====== Texte à lire

A la poursuite de Stevenson.
Publié le 18 septembre 2015 par Alexcessif
Ralentir.
De Robert Louis Stevenson, je me souvenais
vaguement ma lecture juvénile et pubère de "L’étrange cas du Docteur
Jekill et Mister Hyde" quand me tomba dans l’oreille, de la bouche d’un
chroniqueur de France inter, l’allusion au périple de l’écrivain et de
Modestine durant douze jours et 200
kilomètres en territoire camisard à l’origine du GR 70.
In petto j’ai fabriqué
les images de soleil, d’eaux vives et de grand chemin que m’inspiraient les
mots Territoire et Grande Randonnée. En ce qui concerne "camisard",
c’est plus énigmatique d’où ma curiosité pour le Gévaudan, sa bête et….. Mr
Hyde. L’occasion aussi de faire un peu de rangement dans ma tête en passant par
les archives.
En 1876 Robert Lewis Balfour Stevenson, était en travaux :
santé, scolarité, famille, amour interdite….. Pas encore écrivain, de santé et de fortune fragile, Bob était
dans l’impossibilité de suivre Fanny Osbourne, aux States. La fortune était
celle de son père et Fanny, mariée à Mr Osbourne.
Interdite donc essentielle !
Sans
doute et déjà Doc Jekill lui conseillait
l’oubli et Mister Hyde, la rancœur.
Rupture ou crise
existentielle j’sais pas et je m’en fous mais c’est à Monastier sur Gazeille que fut conçu
le projet de Stevenson qui deviendra un récit point de départ de sa carrière
d’écrivain : "Voyage avec un âne dans les Cévennes" L’âne est une ânesse, amie ou ennemie Modestine c’est Hyde avant l’heure. Une bête de somme lente,
rétive et capricieuse, harnachée du barda de l’aventurier. C'est la part animale, la
voix intime qui indique la voie la plus sûre. Avec quelques digressions
nécessaires.

============
====== Données fournies

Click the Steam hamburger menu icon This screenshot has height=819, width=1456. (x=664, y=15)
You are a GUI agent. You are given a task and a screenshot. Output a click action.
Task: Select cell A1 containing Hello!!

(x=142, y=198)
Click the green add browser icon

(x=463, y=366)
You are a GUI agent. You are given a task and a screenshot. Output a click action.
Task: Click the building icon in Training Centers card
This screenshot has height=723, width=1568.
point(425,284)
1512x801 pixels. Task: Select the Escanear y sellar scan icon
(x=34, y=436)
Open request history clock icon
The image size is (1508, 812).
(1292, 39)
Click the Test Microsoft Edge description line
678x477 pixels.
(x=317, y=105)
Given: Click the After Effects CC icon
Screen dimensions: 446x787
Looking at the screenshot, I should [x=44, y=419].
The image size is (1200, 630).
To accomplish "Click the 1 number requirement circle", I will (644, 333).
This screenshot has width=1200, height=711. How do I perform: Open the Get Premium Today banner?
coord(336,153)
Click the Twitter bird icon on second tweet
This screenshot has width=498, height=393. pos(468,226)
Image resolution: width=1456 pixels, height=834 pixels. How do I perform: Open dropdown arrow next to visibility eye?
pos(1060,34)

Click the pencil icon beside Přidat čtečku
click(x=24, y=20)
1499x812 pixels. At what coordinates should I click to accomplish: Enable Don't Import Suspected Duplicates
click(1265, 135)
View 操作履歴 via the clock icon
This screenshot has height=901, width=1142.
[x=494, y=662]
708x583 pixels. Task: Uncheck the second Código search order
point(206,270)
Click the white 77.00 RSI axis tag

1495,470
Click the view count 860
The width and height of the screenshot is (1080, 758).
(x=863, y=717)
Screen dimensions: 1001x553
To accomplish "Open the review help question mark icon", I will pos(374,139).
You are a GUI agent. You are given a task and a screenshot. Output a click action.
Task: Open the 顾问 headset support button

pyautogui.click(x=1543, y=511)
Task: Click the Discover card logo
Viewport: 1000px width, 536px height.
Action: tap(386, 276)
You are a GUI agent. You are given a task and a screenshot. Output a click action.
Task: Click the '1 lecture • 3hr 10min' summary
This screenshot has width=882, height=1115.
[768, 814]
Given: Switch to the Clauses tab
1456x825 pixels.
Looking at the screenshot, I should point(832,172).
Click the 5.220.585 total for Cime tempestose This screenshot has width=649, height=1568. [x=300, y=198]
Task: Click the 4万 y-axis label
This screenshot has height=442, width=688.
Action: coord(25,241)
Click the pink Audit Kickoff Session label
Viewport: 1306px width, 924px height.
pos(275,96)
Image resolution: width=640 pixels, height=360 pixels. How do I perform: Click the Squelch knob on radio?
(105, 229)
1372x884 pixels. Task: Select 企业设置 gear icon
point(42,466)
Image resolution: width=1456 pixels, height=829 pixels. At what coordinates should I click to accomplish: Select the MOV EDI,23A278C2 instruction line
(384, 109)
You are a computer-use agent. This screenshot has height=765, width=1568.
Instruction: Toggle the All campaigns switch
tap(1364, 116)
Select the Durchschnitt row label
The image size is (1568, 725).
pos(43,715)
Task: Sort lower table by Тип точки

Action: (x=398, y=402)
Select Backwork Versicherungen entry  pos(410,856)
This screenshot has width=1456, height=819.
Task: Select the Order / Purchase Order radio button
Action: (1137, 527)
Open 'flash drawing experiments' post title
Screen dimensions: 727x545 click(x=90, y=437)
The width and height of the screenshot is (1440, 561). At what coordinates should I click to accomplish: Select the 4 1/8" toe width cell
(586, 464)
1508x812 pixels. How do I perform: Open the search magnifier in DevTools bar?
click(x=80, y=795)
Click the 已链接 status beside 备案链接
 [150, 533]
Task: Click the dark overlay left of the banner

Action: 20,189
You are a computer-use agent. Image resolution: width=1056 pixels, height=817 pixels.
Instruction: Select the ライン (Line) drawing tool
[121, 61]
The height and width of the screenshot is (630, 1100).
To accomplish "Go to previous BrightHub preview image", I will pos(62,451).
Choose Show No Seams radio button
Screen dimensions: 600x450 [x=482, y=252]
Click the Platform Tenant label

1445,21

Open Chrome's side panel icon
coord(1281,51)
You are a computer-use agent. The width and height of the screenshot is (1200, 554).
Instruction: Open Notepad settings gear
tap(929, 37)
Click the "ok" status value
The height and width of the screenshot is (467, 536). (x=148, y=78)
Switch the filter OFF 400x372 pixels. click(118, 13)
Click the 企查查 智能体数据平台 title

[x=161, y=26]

============

### Consigne
Recopiez intégralement le billet sur Stevenson, sans rien y changer. Ces lignes forment un matériau à part, indépendant du billet.

### Corrigé
A la poursuite de Stevenson.
Publié le 18 septembre 2015 par Alexcessif
Ralentir.
De Robert Louis Stevenson, je me souvenais
vaguement ma lecture juvénile et pubère de "L’étrange cas du Docteur
Jekill et Mister Hyde" quand me tomba dans l’oreille, de la bouche d’un
chroniqueur de France inter, l’allusion au périple de l’écrivain et de
Modestine durant douze jours et 200
kilomètres en territoire camisard à l’origine du GR 70.
In petto j’ai fabriqué
les images de soleil, d’eaux vives et de grand chemin que m’inspiraient les
mots Territoire et Grande Randonnée. En ce qui concerne "camisard",
c’est plus énigmatique d’où ma curiosité pour le Gévaudan, sa bête et….. Mr
Hyde. L’occasion aussi de faire un peu de rangement dans ma tête en passant par
les archives.
En 1876 Robert Lewis Balfour Stevenson, était en travaux :
santé, scolarité, famille, amour interdite….. Pas encore écrivain, de santé et de fortune fragile, Bob était
dans l’impossibilité de suivre Fanny Osbourne, aux States. La fortune était
celle de son père et Fanny, mariée à Mr Osbourne.
Interdite donc essentielle !
Sans
doute et déjà Doc Jekill lui conseillait
l’oubli et Mister Hyde, la rancœur.
Rupture ou crise
existentielle j’sais pas et je m’en fous mais c’est à Monastier sur Gazeille que fut conçu
le projet de Stevenson qui deviendra un récit point de départ de sa carrière
d’écrivain : "Voyage avec un âne dans les Cévennes" L’âne est une ânesse, amie ou ennemie Modestine c’est Hyde avant l’heure. Une bête de somme lente,
rétive et capricieuse, harnachée du barda de l’aventurier. C'est la part animale, la
voix intime qui indique la voie la plus sûre. Avec quelques digressions
nécessaires.